6 sett. – I proprietari del chiosco abusivo di crescentine di Borgo Panigale ora devono rimettere tutto a posto, sanare la situazione, altrimenti il Comune di Bologna manderà le ruspe. E se l’amministrazione finora ha proceduto con cautela nella vicenda è solo per “governare una situazione indubbiamente complessa”, dato che nel quartiere i cittadini sono molto affezionati a quell’attività. L’assessore comunale all’Urbanistica Patrizia Gabellini al question time a Palazzo D’Accursio ricostruisce la vicenda del chiosco di Parco delle Noci. A chiedere chiarimenti, in aula, è  stato il capogruppo del M5s, Massimo Bugani, che sulla questione ha preso una posizione forte.

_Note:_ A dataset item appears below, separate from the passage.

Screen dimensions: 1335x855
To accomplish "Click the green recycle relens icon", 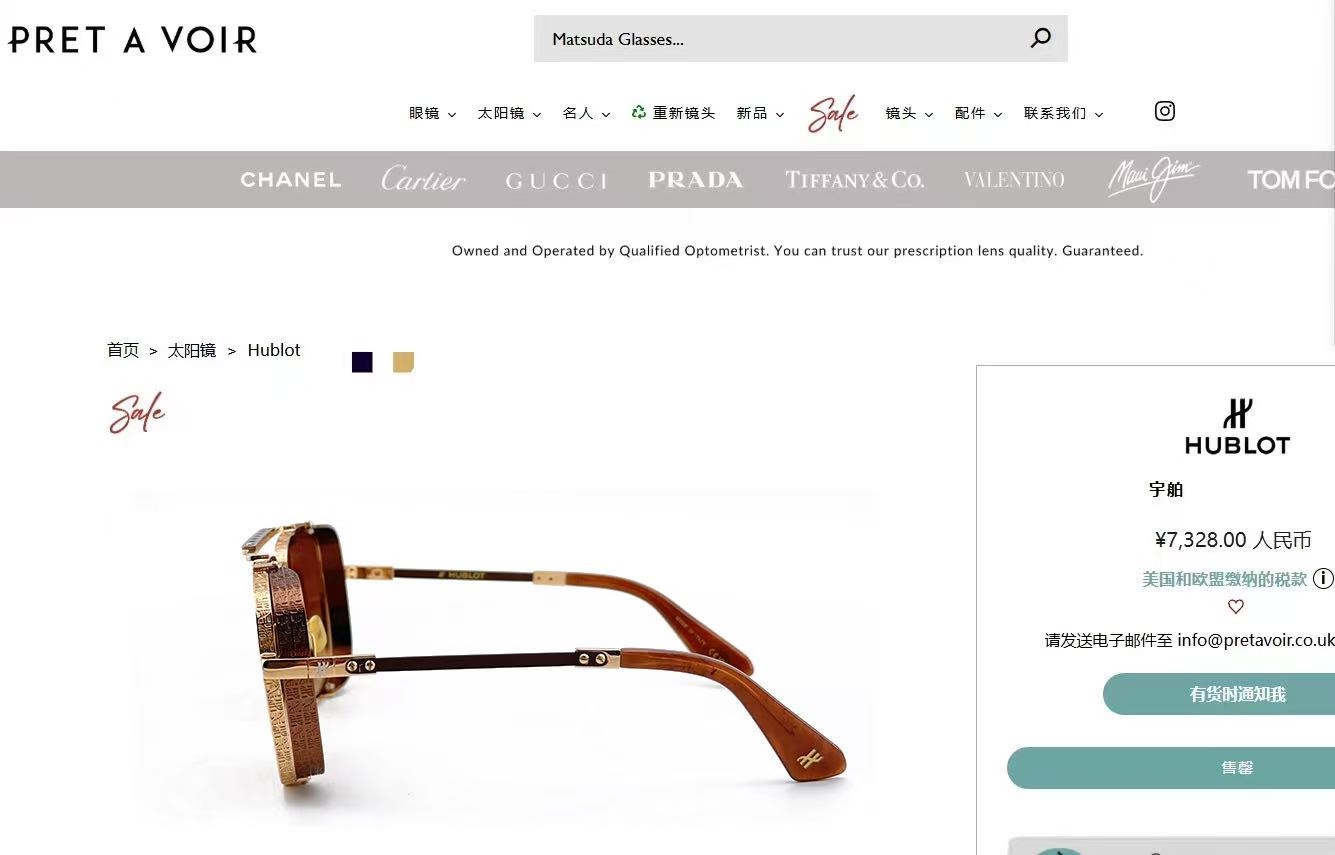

Dopo un verbale di giugno della Polizia municipale (a seguito di una segnalazione da parte di un residente), i proprietari del chiosco hanno fatto ricorso al Tar, racconta l’assessore. Il tribunale, però, il 9 maggio lo ha respinto e la sentenza è stata depositata il 5 agosto. Adesso, quindi, il proprietario deve demolire tutto ciò che ha costruito abusivamente e riportare il chiosco alle misure originarie, altrimenti, dopo 45 giorni il Comune procederà con un’ordinanza di demolizione pagando di tasca propria e per poi rivalersi. Le risorse comunali “che useremo”, nel caso della necessità di ricorrere alle ruspe, va avanti Gabellini, “derivano dalle sanzioni edilizie incassate dall’amministrazione che ammontano ad oltre un milione di euro l’anno, e che per legge regionale sono vincolate proprio per la rimozione degli abusi e per la riqualificazione”. Assieme a questo il Comune si occuperà di risistemare l’intera area del Parco dei Noci, dopo una serie di incontri pubblici. Quanto alla responsabilità sui controlli, precisa Gabellini, chi doveva occuparsene erano lo Sportello unico per l’edilizia, l’Ufficio tutela del paesaggio e il nucleo di vigilanza edilizio della Polizia municipale, ma anche il servizio tecnico bacino Reno per la Regione Emilia-Romagna. Tutta l’operazione ha avuto dei tempi lunghi “perché da lato eravamo tutti d’accordo sul ripristino della legalità, ma dall’altro il luogo è delicatissimo per le frequentazioni, molto abitato dai residenti con conflitti tra le parti”. Per questo, conclude l’assessore, mentre si agiva, “si è portato anche avanti il confronto con tutti, allo scopo di poter governare una situazione indubbiamente complessa”.